Abstract

Endometrial hyperplasia is of paramount clinical implication as it is usually seen to precede endometrioid adenocarcinoma. However, clinicians and pathologists have always been uncertain about the distinction between innocuous hyperplasia from their sinister counterparts. This has serious implications, for the latter lesion has a greater propensity for progressing into adenocarcinoma and needs deft clinical intervention in the form of adequate progestational exposure or surgery. Thirty cases diagnosed as endometrial hyperplasia on endometrial biopsies were retrieved from the archives and reclassified as per the EIN criteria. Thirty cases each of proliferative endometrium and endometrioid carcinoma were also included. Immunohistochemistry with antibodies against PAX2 and PTEN was performed, and the extent of loss of expression was scored. A total of ten cases of EIN were identified, all of whom were initially diagnosed as complex hyperplasia with atypia. All cases of proliferative endometrium showed retained expression of PAX2 and PTEN. In contrast, all cases of endometrioid carcinoma showed complete loss of PAX2 and PTEN. The EIN cases showed partial loss of both PAX2 and PTEN expression.

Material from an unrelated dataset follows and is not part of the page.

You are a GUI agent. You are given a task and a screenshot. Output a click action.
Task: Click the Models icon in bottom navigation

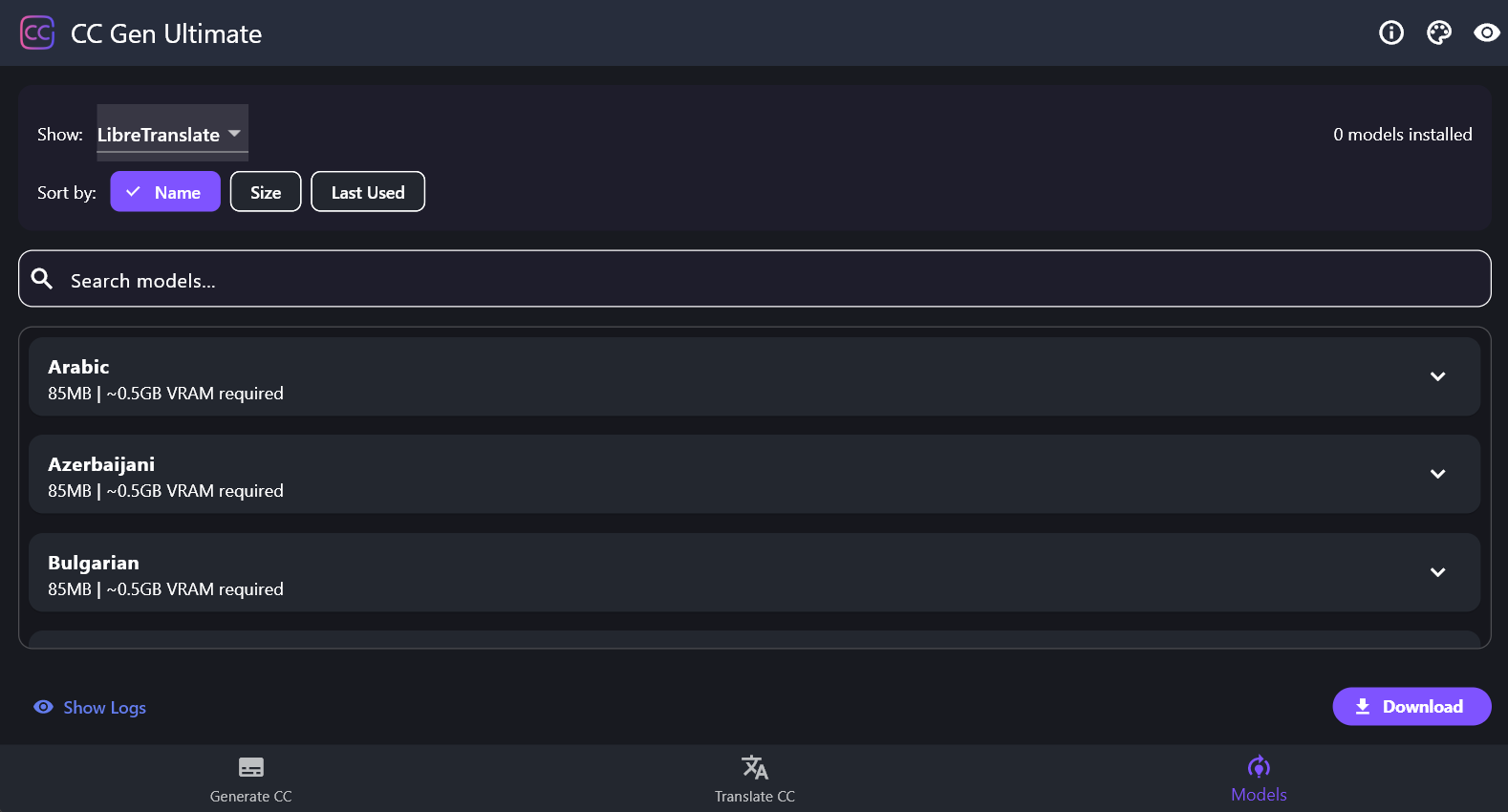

Loss of PAX2 expression in EIN showed a specificity and positive predictive value of 90% and 83.33%, respectively. The advent of the EIN criteria has made identification of clinically significant endometrial precancerous lesion more acceptable and reproducible. However, in cases of ambiguity, the use of antibodies against certain protein molecules which reflect the genes involved in the stepwise carcinogenesis would be of great utility in the hands of the pathologist. In comparison with PTEN, the use of PAX2, which gives a crisp nuclear positivity and has a lower percentage of loss of expression in normal endometrium, can be used as part of the algorithm in accurately identifying the precancerous endometrium.